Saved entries

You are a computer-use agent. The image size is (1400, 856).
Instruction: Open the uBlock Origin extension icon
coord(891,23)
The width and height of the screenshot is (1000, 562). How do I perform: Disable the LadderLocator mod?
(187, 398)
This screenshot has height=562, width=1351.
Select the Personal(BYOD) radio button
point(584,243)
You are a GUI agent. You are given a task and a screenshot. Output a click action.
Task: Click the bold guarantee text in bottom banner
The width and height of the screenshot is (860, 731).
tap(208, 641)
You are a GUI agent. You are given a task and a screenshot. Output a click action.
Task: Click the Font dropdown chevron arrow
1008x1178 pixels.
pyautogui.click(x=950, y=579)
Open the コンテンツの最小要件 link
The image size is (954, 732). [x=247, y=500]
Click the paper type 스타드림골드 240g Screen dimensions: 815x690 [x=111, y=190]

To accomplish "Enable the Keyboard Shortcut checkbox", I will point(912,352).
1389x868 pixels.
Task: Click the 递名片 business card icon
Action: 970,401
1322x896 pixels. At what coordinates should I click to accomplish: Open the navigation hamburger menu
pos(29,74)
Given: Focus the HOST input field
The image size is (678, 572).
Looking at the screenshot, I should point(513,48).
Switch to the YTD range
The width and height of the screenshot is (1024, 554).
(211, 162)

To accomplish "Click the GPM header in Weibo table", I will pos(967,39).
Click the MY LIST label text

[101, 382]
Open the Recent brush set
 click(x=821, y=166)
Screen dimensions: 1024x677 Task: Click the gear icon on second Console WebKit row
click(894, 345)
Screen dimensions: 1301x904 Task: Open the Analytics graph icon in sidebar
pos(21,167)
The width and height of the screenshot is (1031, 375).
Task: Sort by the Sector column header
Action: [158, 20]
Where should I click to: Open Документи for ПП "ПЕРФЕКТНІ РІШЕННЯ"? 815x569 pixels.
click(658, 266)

### Short problem
Reproduce every line of the saved entries above verbatim, from start to finish.

### Task output
You are a computer-use agent. The image size is (1400, 856).
Instruction: Open the uBlock Origin extension icon
coord(891,23)
The width and height of the screenshot is (1000, 562). How do I perform: Disable the LadderLocator mod?
(187, 398)
This screenshot has height=562, width=1351.
Select the Personal(BYOD) radio button
point(584,243)
You are a GUI agent. You are given a task and a screenshot. Output a click action.
Task: Click the bold guarantee text in bottom banner
The width and height of the screenshot is (860, 731).
tap(208, 641)
You are a GUI agent. You are given a task and a screenshot. Output a click action.
Task: Click the Font dropdown chevron arrow
1008x1178 pixels.
pyautogui.click(x=950, y=579)
Open the コンテンツの最小要件 link
The image size is (954, 732). [x=247, y=500]
Click the paper type 스타드림골드 240g Screen dimensions: 815x690 [x=111, y=190]

To accomplish "Enable the Keyboard Shortcut checkbox", I will point(912,352).
1389x868 pixels.
Task: Click the 递名片 business card icon
Action: 970,401
1322x896 pixels. At what coordinates should I click to accomplish: Open the navigation hamburger menu
pos(29,74)
Given: Focus the HOST input field
The image size is (678, 572).
Looking at the screenshot, I should point(513,48).
Switch to the YTD range
The width and height of the screenshot is (1024, 554).
(211, 162)

To accomplish "Click the GPM header in Weibo table", I will pos(967,39).
Click the MY LIST label text

[101, 382]
Open the Recent brush set
 click(x=821, y=166)
Screen dimensions: 1024x677 Task: Click the gear icon on second Console WebKit row
click(894, 345)
Screen dimensions: 1301x904 Task: Open the Analytics graph icon in sidebar
pos(21,167)
The width and height of the screenshot is (1031, 375).
Task: Sort by the Sector column header
Action: [158, 20]
Where should I click to: Open Документи for ПП "ПЕРФЕКТНІ РІШЕННЯ"? 815x569 pixels.
click(658, 266)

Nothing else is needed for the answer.